Part 4: Biographic Information

Enter information about your physical appearance (for tracking and security reasons).

Part 5: Additional Information If Filing With CBP

This asks for more personal information about address and employment history and family members. But only applicants who wish to enter the United State without a visa (because they're not normally required to obtain one, most likely based on which country they're from) need to file with Customs and Border Protection (CBP) via its online portal.

Part 6: Applicant's Statement, Contact Information, Declaration, Certification, and Signature.

This is where you sign and date the form and provide basic personal contact information. By signing the form, you are certifying under penalty of perjury that its contents and the evidence submitted are "true and correct to the best of your knowledge and abilities." Providing false information is a crime. So, at this point go back and review the form. Check each section to make sure you filled in all of the requested information and that the information is correct. If unsure as to the accuracy of the information on your form, you might want to seek assistance from an experienced immigration attorney. If you are sure the information is correct, sign the form.

Part 7: Interpreter's Contact Information, Certification, and Signature

If a professional helped you understand the English on the form, that person's information, promise to tell the truth, and signature need to go here.

Part 8: Contact Information, Declaration, and Signature of the Person Preparing This Application, If Other Than the Applicant

If you were assisted in preparing your form, the person must provide personal information and declare that you requested help filling out the form, that you provided the information entered, and that the person has not knowingly withheld any information.

Part 9: Additional Information

Use this section to enter information that didn't fit on the rest of the form.

Step Two: Gathering Documentation to Support the Request

When you submit your form, you must also include all paperwork and correspondence relating to your removal or last date of departure, and documentation of your relationship to anyone you listed as a relative, such as birth and marriage certificates. If the relative is a U.S. citizen, provide proof of the person's citizenship, such as a birth certificate or passport. If your relative is a lawful permanent resident, you will need to include a copy of the person's green card, date and place of birth, alien number, and date and place of admission to the U.S. You should send copies of all documents and retain the originals.

In addition to the basic documentation above, you must submit as much evidence as possible demonstrating why your application should be approved. Consulting an immigration attorney will significantly improve your chances for approval by helping you to gather appropriate and sufficient documentation.

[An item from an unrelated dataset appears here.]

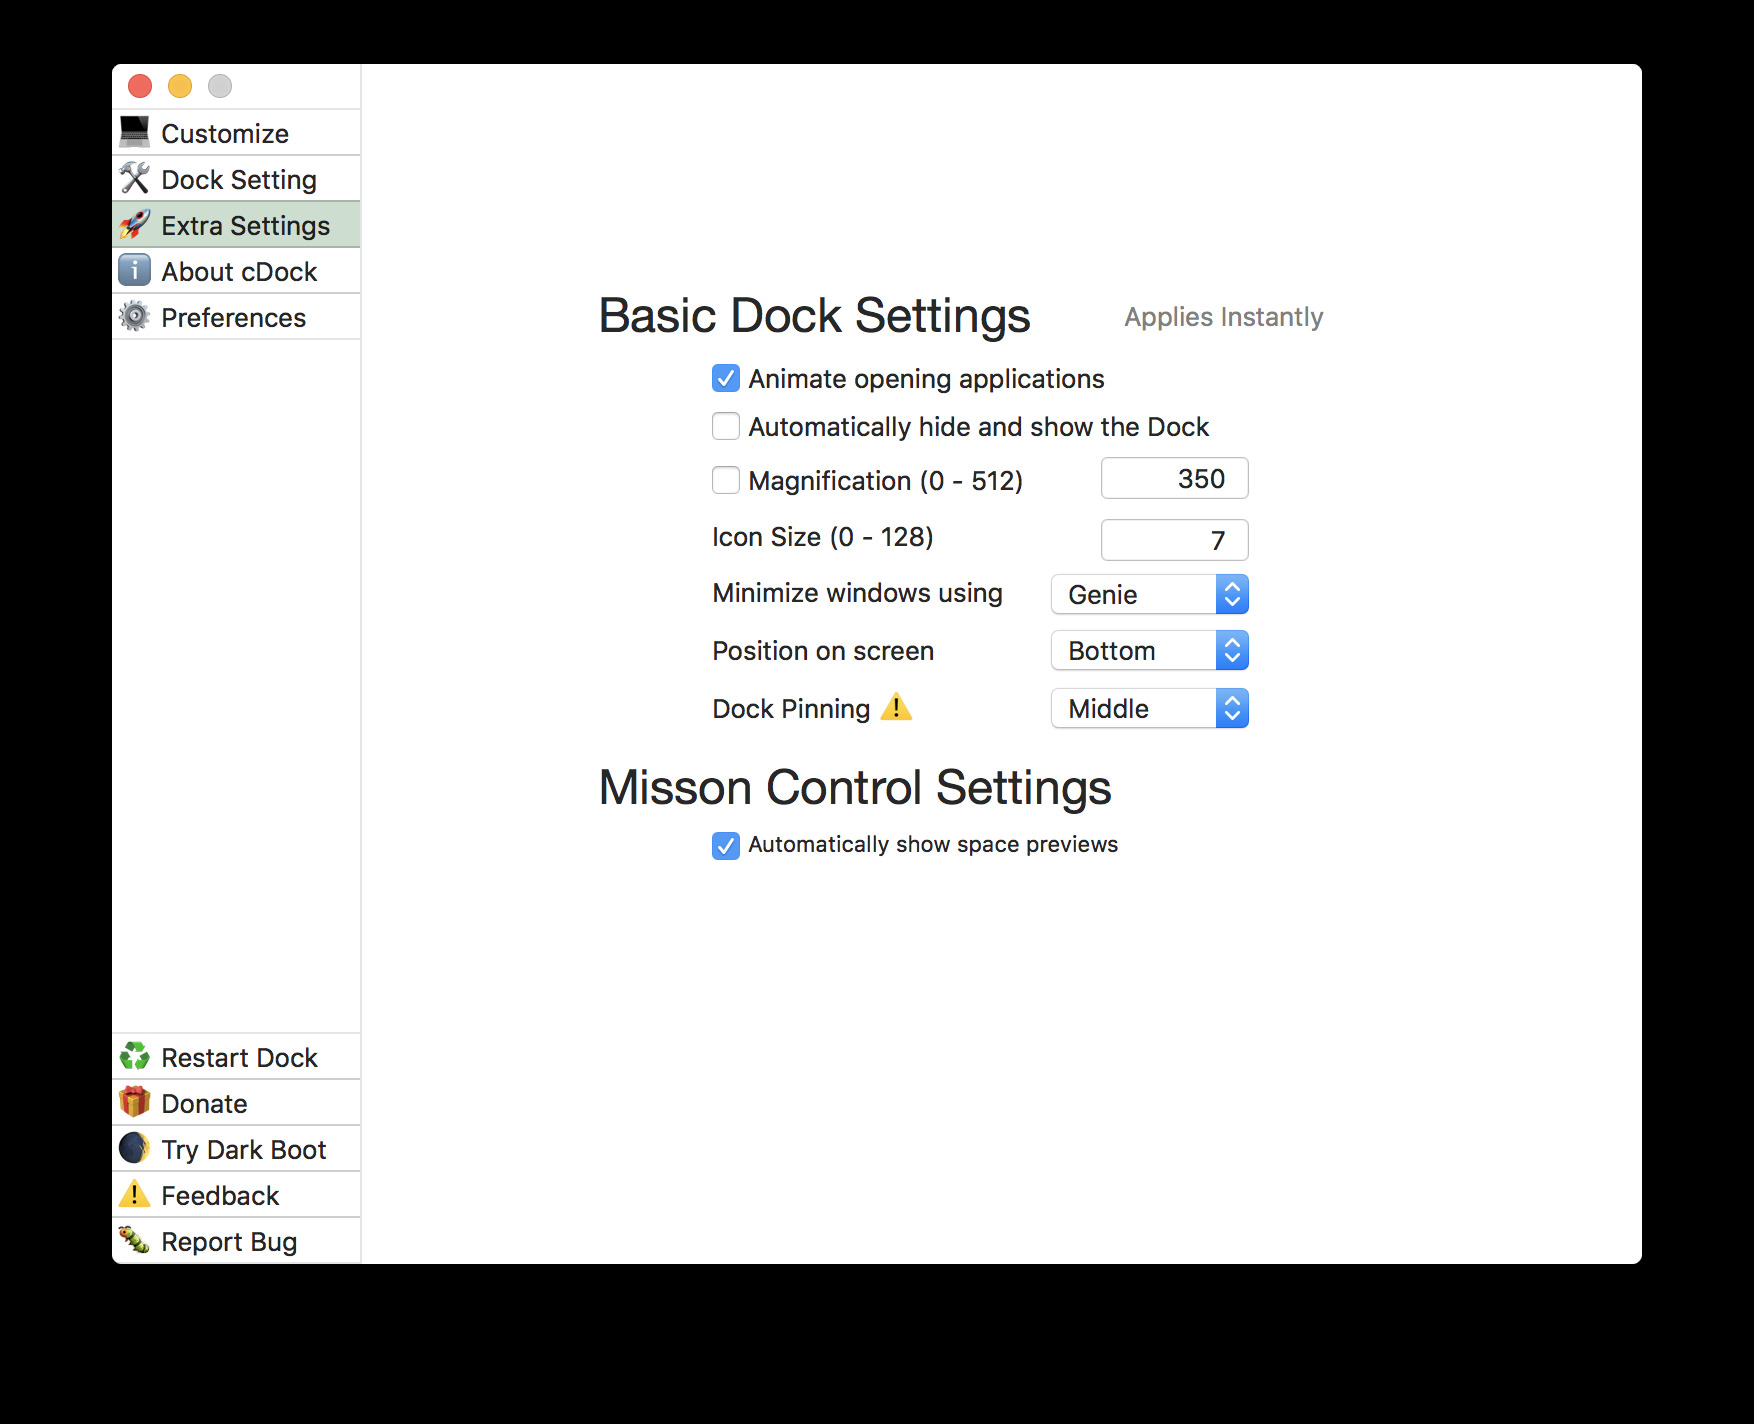Click the About cDock info icon
Screen dimensions: 1754x1424
click(135, 270)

Step Three: Preparing Form I-601 Application for a Waiver of Inadmissibility

If you were deported and wish to apply for a permanent resident visa, you will likely also need to submit Form I-601, Application for Waiver of Grounds of Inadmissibility. Form I-212 only gives you permission to apply for a visa. Form I-601 is used to request forgiveness for the underlying cause for your deportation, such as a crime of moral turpitude. See Filing an I-601 Application for a Waiver in Your Immigration Case.

Step Four: Paying the USCIS Filing Fee

When filing your application, you must include the nonrefundable filing fee. The fee is $930 (2022 figure). However, you should check the USCIS website before filing to ensure the fee is current; USCIS regularly proposes fee hikes.

The website will also give you payment instructions. In most cases you can pay either by check or money order drawn from a U.S. bank or by credit card, using Form G-1450, Authorization for Credit Card Transactions.

Step Five: Filing the I-212 Application

Where to file Form I-212 depends on the reason you are inadmissible to the U.S. and your current location. You will file with either U.S. Customs and Border Protection (CBP), the U.S. Department of State (DOS), the Executive Office for Immigration Review (EOIR), or USCIS.

Determine which location is applicable to you using by checking the USCIS web page for Form I-212. If you are represented, your attorney will determine the proper filing location for you.